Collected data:
┄┄┄┄┄┄┄┄┄┄

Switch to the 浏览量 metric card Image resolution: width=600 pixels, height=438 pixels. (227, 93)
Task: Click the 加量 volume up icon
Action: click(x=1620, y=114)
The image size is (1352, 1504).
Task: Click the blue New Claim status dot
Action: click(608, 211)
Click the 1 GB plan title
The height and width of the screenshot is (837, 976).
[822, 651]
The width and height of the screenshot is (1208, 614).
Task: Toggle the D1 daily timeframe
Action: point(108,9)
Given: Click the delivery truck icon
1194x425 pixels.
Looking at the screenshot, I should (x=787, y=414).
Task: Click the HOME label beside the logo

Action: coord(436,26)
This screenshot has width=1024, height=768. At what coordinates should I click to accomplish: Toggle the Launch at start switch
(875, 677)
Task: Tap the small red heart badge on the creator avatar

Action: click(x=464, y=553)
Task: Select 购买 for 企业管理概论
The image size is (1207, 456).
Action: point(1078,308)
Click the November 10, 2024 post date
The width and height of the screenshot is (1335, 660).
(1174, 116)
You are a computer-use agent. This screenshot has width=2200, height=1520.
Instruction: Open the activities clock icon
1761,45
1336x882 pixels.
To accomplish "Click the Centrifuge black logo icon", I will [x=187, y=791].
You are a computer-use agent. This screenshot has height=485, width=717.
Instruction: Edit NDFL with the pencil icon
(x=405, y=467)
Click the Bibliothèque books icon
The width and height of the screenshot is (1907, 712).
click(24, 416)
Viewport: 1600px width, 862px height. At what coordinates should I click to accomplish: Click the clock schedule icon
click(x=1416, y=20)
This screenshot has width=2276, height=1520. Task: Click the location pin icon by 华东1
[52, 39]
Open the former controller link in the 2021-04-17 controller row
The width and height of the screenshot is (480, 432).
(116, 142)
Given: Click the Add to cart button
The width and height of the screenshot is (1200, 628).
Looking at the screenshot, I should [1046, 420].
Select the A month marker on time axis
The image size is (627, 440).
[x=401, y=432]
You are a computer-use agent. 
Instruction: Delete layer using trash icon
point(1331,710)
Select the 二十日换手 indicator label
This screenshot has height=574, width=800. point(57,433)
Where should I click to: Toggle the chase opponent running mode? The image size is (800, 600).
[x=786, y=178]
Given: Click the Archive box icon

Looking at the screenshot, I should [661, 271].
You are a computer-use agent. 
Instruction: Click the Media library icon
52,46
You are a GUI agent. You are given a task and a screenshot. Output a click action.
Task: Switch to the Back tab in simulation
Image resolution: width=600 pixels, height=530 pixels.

┄┄┄┄┄┄┄┄┄┄

TASK GOAL | Convert the records into a JSON list of strings, one string per line, leaving out blank lines.

ANSWER TO THIS EXERCISE |
[
  "Switch to the 浏览量 metric card Image resolution: width=600 pixels, height=438 pixels. (227, 93)",
  "Task: Click the 加量 volume up icon",
  "Action: click(x=1620, y=114)",
  "The image size is (1352, 1504).",
  "Task: Click the blue New Claim status dot",
  "Action: click(608, 211)",
  "Click the 1 GB plan title",
  "The height and width of the screenshot is (837, 976).",
  "[822, 651]",
  "The width and height of the screenshot is (1208, 614).",
  "Task: Toggle the D1 daily timeframe",
  "Action: point(108,9)",
  "Given: Click the delivery truck icon",
  "1194x425 pixels.",
  "Looking at the screenshot, I should (x=787, y=414).",
  "Task: Click the HOME label beside the logo",
  "Action: coord(436,26)",
  "This screenshot has width=1024, height=768. At what coordinates should I click to accomplish: Toggle the Launch at start switch",
  "(875, 677)",
  "Task: Tap the small red heart badge on the creator avatar",
  "Action: click(x=464, y=553)",
  "Task: Select 购买 for 企业管理概论",
  "The image size is (1207, 456).",
  "Action: point(1078,308)",
  "Click the November 10, 2024 post date",
  "The width and height of the screenshot is (1335, 660).",
  "(1174, 116)",
  "You are a computer-use agent. This screenshot has width=2200, height=1520.",
  "Instruction: Open the activities clock icon",
  "1761,45",
  "1336x882 pixels.",
  "To accomplish \"Click the Centrifuge black logo icon\", I will [x=187, y=791].",
  "You are a computer-use agent. This screenshot has height=485, width=717.",
  "Instruction: Edit NDFL with the pencil icon",
  "(x=405, y=467)",
  "Click the Bibliothèque books icon",
  "The width and height of the screenshot is (1907, 712).",
  "click(24, 416)",
  "Viewport: 1600px width, 862px height. At what coordinates should I click to accomplish: Click the clock schedule icon",
  "click(x=1416, y=20)",
  "This screenshot has width=2276, height=1520. Task: Click the location pin icon by 华东1",
  "[52, 39]",
  "Open the former controller link in the 2021-04-17 controller row",
  "The width and height of the screenshot is (480, 432).",
  "(116, 142)",
  "Given: Click the Add to cart button",
  "The width and height of the screenshot is (1200, 628).",
  "Looking at the screenshot, I should [1046, 420].",
  "Select the A month marker on time axis",
  "The image size is (627, 440).",
  "[x=401, y=432]",
  "You are a computer-use agent. ",
  "Instruction: Delete layer using trash icon",
  "point(1331,710)",
  "Select the 二十日换手 indicator label",
  "This screenshot has height=574, width=800. point(57,433)",
  "Where should I click to: Toggle the chase opponent running mode? The image size is (800, 600).",
  "[x=786, y=178]",
  "Given: Click the Archive box icon",
  "Looking at the screenshot, I should [661, 271].",
  "You are a computer-use agent. ",
  "Instruction: Click the Media library icon",
  "52,46",
  "You are a GUI agent. You are given a task and a screenshot. Output a click action.",
  "Task: Switch to the Back tab in simulation",
  "Image resolution: width=600 pixels, height=530 pixels."
]